Two of the biggest players in the energy drinks game come head to head in this trademark dispute. As Monster Energy appealed a decision refusing Monster’s application to register the mark ‘Red Dawg’.
At the original hearing Red Bull had opposed registration of the mark and had made out a successful opposition on the basis of s.5(3) of the TMA, having established before the hearing officer:
- i) that Red Bull’s earlier mark “Red Bull” has a reputation in the UK; Monster could not really contest that Red Bull had a reputation in the energy drinks field. Therefore the ‘reputation’ element was met;
- ii) that use of the contested mark would “call to mind” the earlier mark, such that the consumer of the goods would make a “link”with the earlier mark; the original hearing officer, Mr Hopkins, found that link was made, both competing drinks begin with the word ‘Red’ and were both understood to refer to animals. The hearing officer considered that a significant proportion of the public will make a link between the two and that it was highly likely that theearlier mark would be brought to mind upon encountering the contested mark;
iii) and finally, that as a result, one of three forms of injury would arise, namely (1) detriment to the distinctive character or (2) the detriment of the earlier mark, or (3) taking unfair advantage of the earlier mark. Mr Hopkins concluded that the later mark would remind consumers of the earlier mark thereby making it easier for Monster to sell more product without incurring the usual marketing costs and essentially allowing Monster to ‘free-ride’ on the reputation of Red Bull and thus gaining an ‘unfair commercial advantage’
Appeal to the High Court
In the appeal before Adam Johnson J, Monster directed the appeal at Mr. Hopkins’ conclusion on the third element. Monster argued that the decision was flawed as it erroneously merged the “link” requirement with the “unfair advantage” requirement. Monster argued that had the hearing officer applied his mind to it properly he would have realized there was no evidence to support the conclusion he drew.
Discussion and Conclusions
Whilst the judge agreed with Monster that there was no evidence of a subjective intention to take advantage of Red Bull’s earlier mark. The hearing officer’s decision, looked at as a whole, was that Monster chose ‘Red Dawg’ with a view to it having brand significance and an impact on their consumers irrespective of whether the intention was specific to the earlier ‘Red Bull’ mark.

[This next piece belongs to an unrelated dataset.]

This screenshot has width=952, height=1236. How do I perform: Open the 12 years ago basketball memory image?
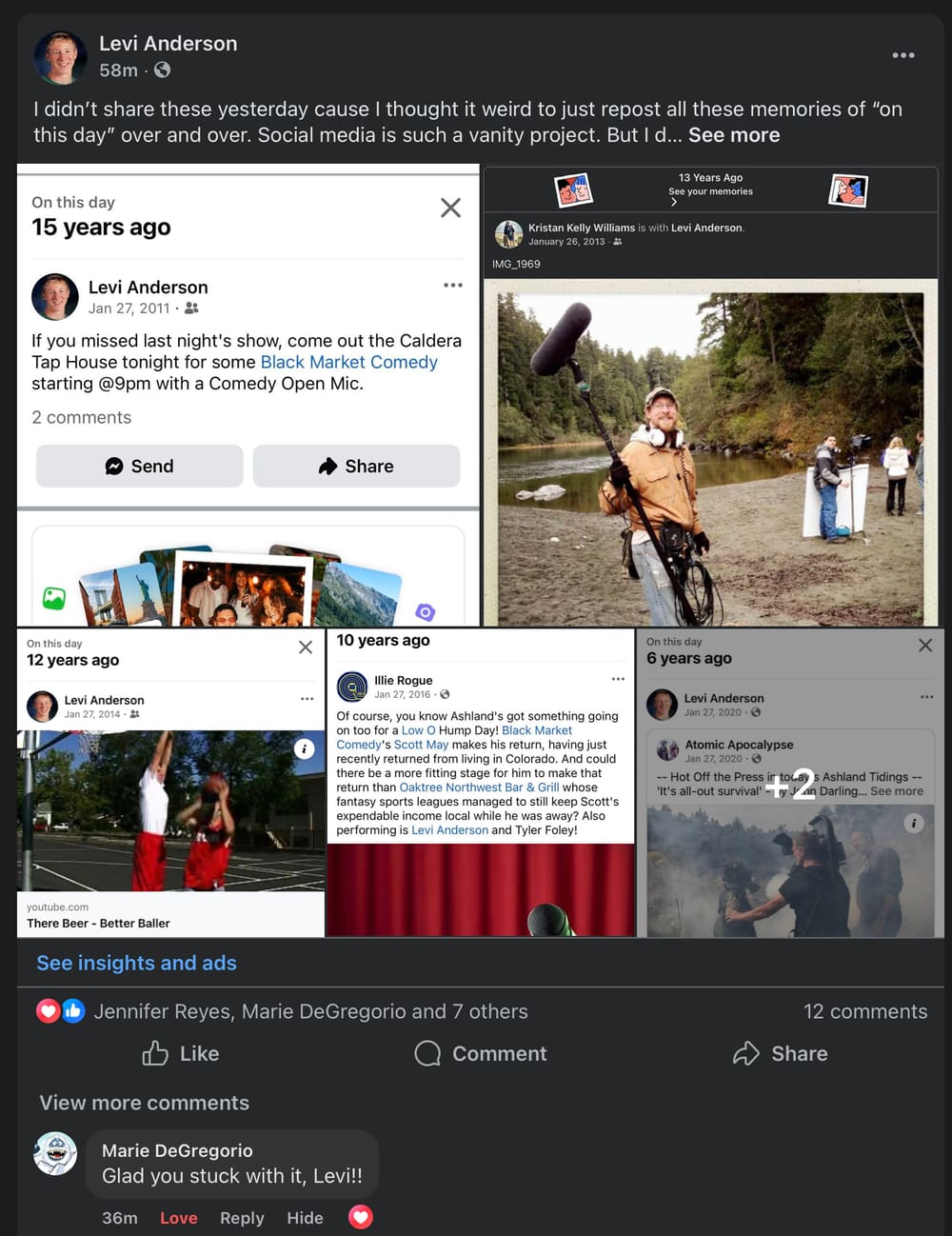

The judge said that Mr Hopkins had made a finding that the closeness between the marks meant that a consumer encountering the ‘Red Dawg’ mark will “certainly be reminded” of the earlier mark, even if consumers are not confused between the two. Effectively the earlier mark makes it easier for the later mark to establish itself in the energy drinks field without incurring extra marketing costs that may have otherwise been encountered and this gives rise to unfairness as Monster will be given a ‘free-ride’ even if that was not what they set out to do and will therefore gain an unfair commercial advantage.
The Issue of Principle
There was nothing objectionable in the hearing officer having reached his decision despite Monster having no subjective intention to take advantage of the Red Bull mark. Both the hearing officer and the appeal judge refer to the Jack Wills decision. In Jack Wills there was also no conclusion of deliberate copying of Jack Wills’ branding but none the less the case under s.5(3) was found made out in Jack Wills’ case as the concept underlying s.5(3) is not dependent of the defendant’s subjective intention. When looking to Jack Wills for guidance the judge believed it amounted to unfair competition in the form of ‘’free-riding’’ and that the Hearing Officer was correct in recognizing an established form of unfairness.

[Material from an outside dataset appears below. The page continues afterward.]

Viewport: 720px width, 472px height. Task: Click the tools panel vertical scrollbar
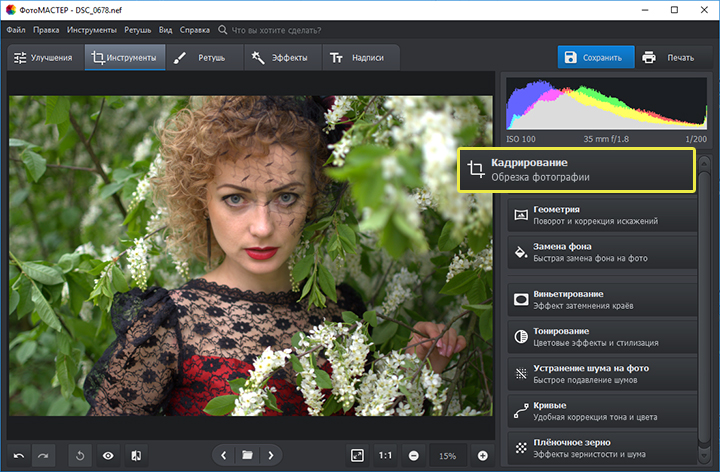click(x=705, y=300)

Monster also argued that there was a lack of evidence for Red Bull’s position and Mr Hopkins’ conclusion. Monster argued that whilst it was not necessary to show actual unfair advantage, Red Bull did need to show a serious risk of an unfair advantage. Monster argued that the evidence pointed the other way: they are a huge global brand therefore do not need to take advantage of the similarity between the two marks. However, the judge was unpersuaded that the hearing officer’s evaluation contained any error of principle or was clearly wrong. The analysis contained an implicit assumption that Monster chose their mark seeking to influence consumer behavior and that the similarity with the Red Bull mark would make it easier for Monster to sell its products.

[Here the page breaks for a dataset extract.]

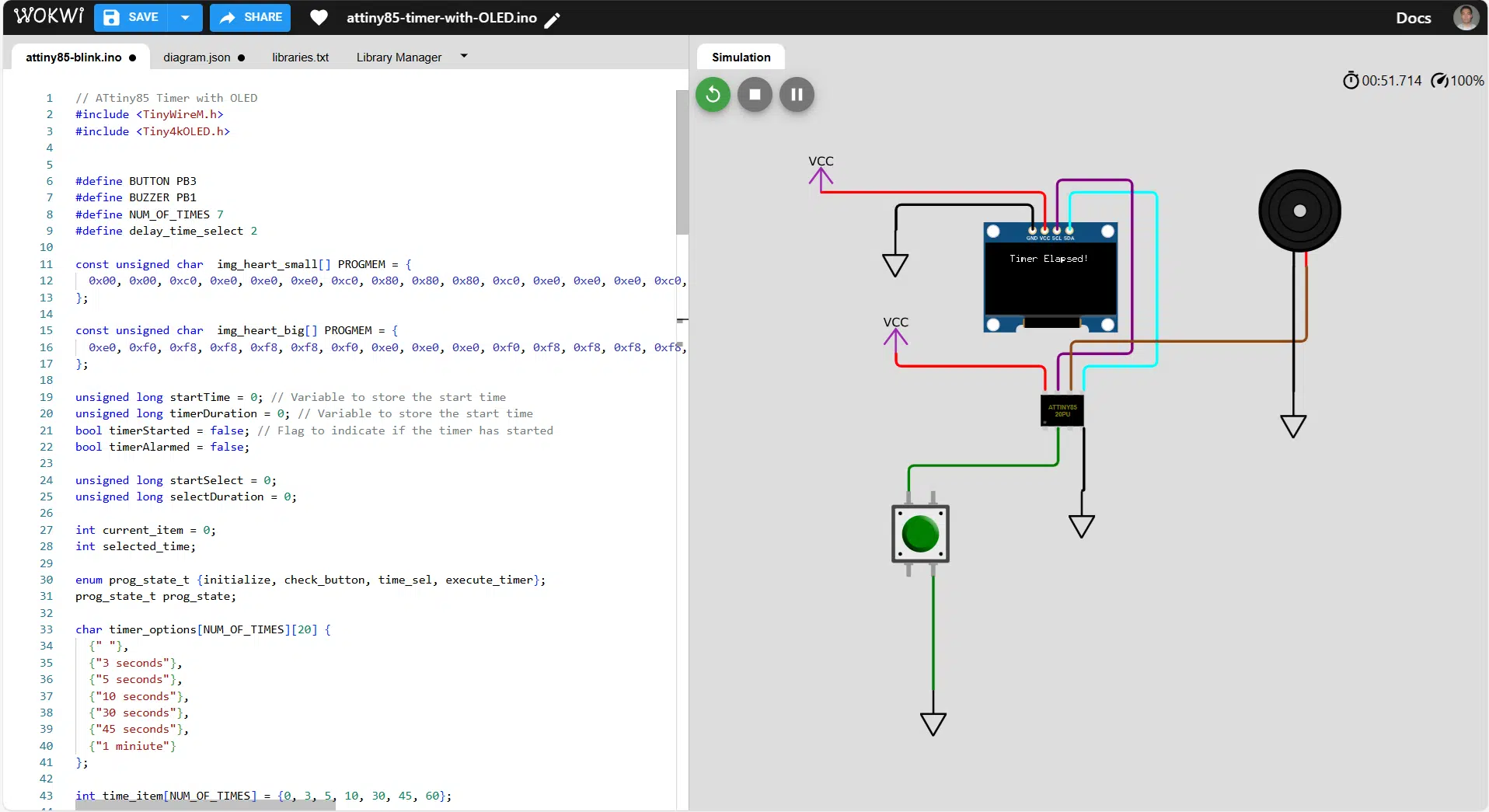Viewport: 1489px width, 812px height.
Task: Restart the simulation with green button
Action: (713, 95)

In the Jack Wills case, Arnold J followed the approach in Environmental Manufacturing in assessing the potential for use of a contested mark to have an impact of economic behavior – that the claimant did not require positive evidence, it was enough to show that there was some risk. A decision cannot be based on “mere suppositions” but inferences can be based on the inherent probabilities and the normal practice in the relevant sector. The conclusions reached by the hearing officer in the present case were legitimate for him to reach. Even if there were some factors that could point the decision in another direction, it does not mean that the overall evaluation was wrong.